__Written tasks__
A. Using the Eritrea military ranking text, decide whether each statement agrees with it: (i) Eritrea ranks 77th in the 2025 Military Power Rankings; (ii) the Eritrean Defence Forces are subject to civilian oversight; (iii) Eritrea depends on outdated Soviet-era hardware. For each, answer yes or no and quote the words of the text that decide it.
B. According to the Eritrea military ranking text, under whose centralized control do the Eritrean Defence Forces operate?
C. Extend the Eritrea military ranking text, picking up right after its last sentence.

__Supplied text__
* begin *
Eritrea Military Power Ranking 2025
MPR Rank: 77th
MPR SCORE: 388
MPR Index: 0.1392 (1.0000 is perfect)
Reverse MPR Index: 0.8158 (0.0000 is perfect)
Z Score: -0.162 (standard deviations above the mean)
Overview
Eritrea ranks 77th in the 2025 Military Power Rankings (MPR). As one of Africa’s most militarized states, Eritrea maintains a disproportionately large military for its size, heavily shaped by its war of independence from Ethiopia and the 1998–2000 border conflict. The Eritrean Defence Forces (EDF) operate under the centralized control of President Isaias Afwerki, with a doctrine rooted in national mobilization, border defense, and regime preservation. While Eritrea possesses a sizable infantry force and hardened combat veterans, it suffers from international isolation, economic stagnation, and a nearly total absence of modernization. Mandatory indefinite conscription, international sanctions, and reliance on outdated Soviet-era hardware constrain its operational readiness and strategic potential.
Strengths
1. Large and Entrenched Infantry Force
The EDF maintains one of the largest active military-to-population ratios in the world, with a deeply entrenched conscription system and reserves formed from universal national service, creating a force capable of rapid mobilization.
2. High Battlefield Toughness and Morale
Combat units are hardened by past wars and guerrilla experience, with a reputation for tenacity in defense, especially in rugged terrain along the Ethiopian and Sudanese borders.
3. Complete Command Centralization
The military is under total state control, with no factionalism, mutiny, or civilian oversight. This provides internal stability and predictability in terms of unit discipline and chain of command.
4. Strategic Depth Through Terrain
Eritrea’s mountainous geography and control of key highlands provide a natural defensive advantage against incursions, especially from the Ethiopian border and Red Sea approaches.
* end *
__Given material__
* begin *
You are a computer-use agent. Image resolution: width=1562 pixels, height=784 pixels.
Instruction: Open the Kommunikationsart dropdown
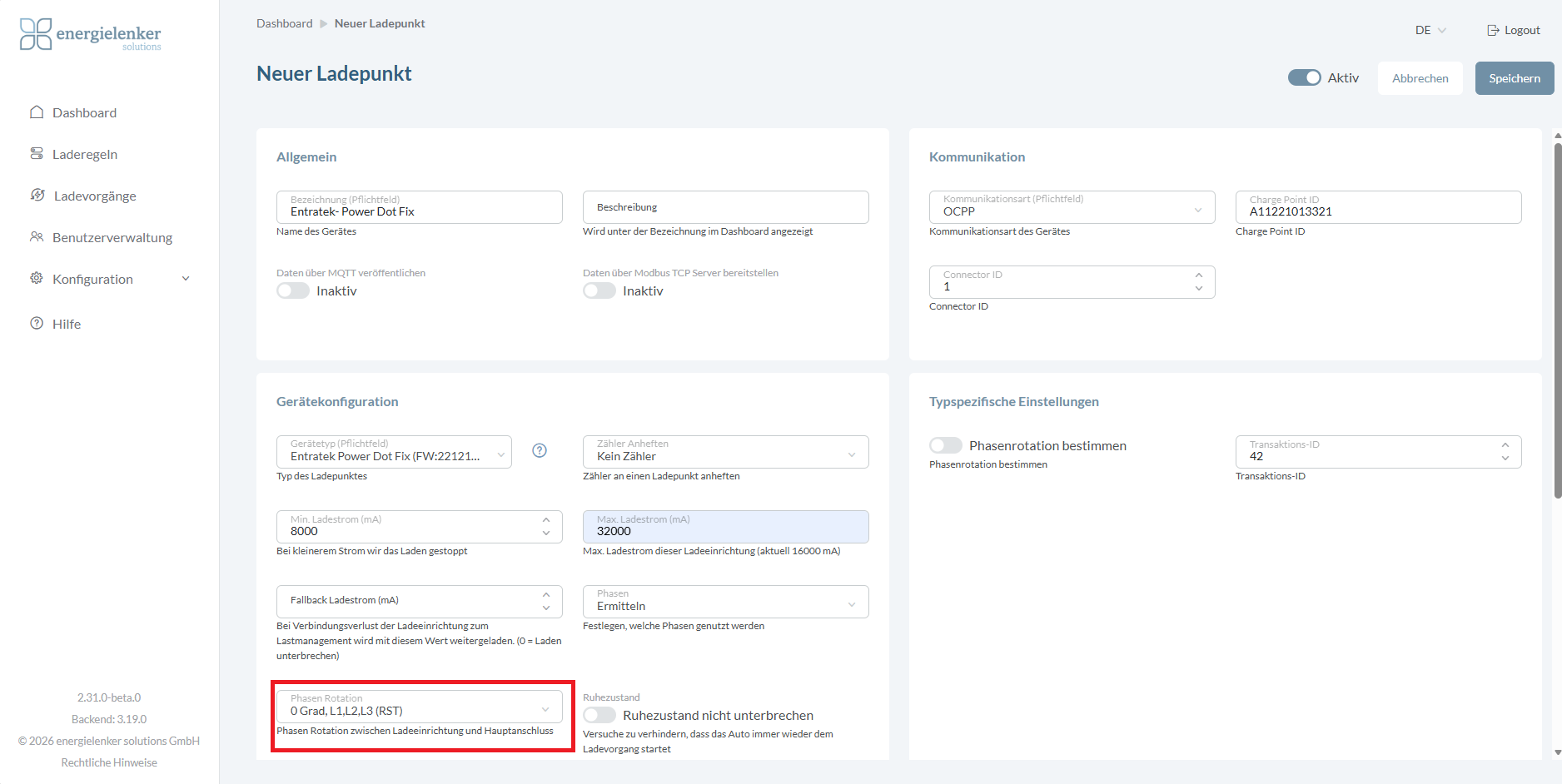[x=1072, y=207]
* end *
__Answers by task__
A.
(i) Yes: "Eritrea ranks 77th in the 2025 Military Power Rankings (MPR)."
(ii) No: "The military is under total state control, with no factionalism, mutiny, or civilian oversight."
(iii) Yes: "reliance on outdated Soviet-era hardware constrain its operational readiness and strategic potential."

B. President Isaias Afwerki.

C.
Why Eritrea Is Still Ranked Only 77th
1. Indefinite Conscription and Poor Training Cycles
Universal national service is indefinite, leading to low morale, exhaustion, and a lack of fresh training cycles
No clear NCO development pipeline or formal career progression structure
2. Obsolete Equipment and Lack of Air/Navy Capability
Army relies on Soviet-era tanks, artillery, and small arms with minimal upgrades
Air Force mostly inoperable; aging MiG-21s, MiG-29s, and helicopters with poor maintenance
Navy is negligible; operates small coastal craft with no maritime deterrence role
3. International Isolation and Strategic Inflexibility
Eritrea is under sanctions, with limited defense trade, foreign training, or international cooperation
No regional alliance participation; seen as a pariah state in African and Arab security circles
Military doctrine is static and defense-centric, lacking any force projection or cyber capability
Conclusion
Eritrea’s military is best understood as a regime maintenance tool, rather than a regional power instrument. While the Eritrean Defence Forces remain large, cohesive, and battle-tested, they lack the modernization, flexibility, and force projection that define higher-ranked militaries. Eritrea’s international isolation, obsolete platforms, and indefinite conscription system prevent it from transitioning into a 21st-century defense force. As such, Eritrea ranks 77th—a country with entrenched defensive strength but limited military value beyond its borders.
Military Strength and Force Projection
Active Military Personnel: 200,000 (IISS 2023)
Reserve Personnel: 120,000 (Estimate based on conscription model)
Paramilitary Forces: 10,000 (People’s Militia and Internal Security) (CIA World Factbook 2023)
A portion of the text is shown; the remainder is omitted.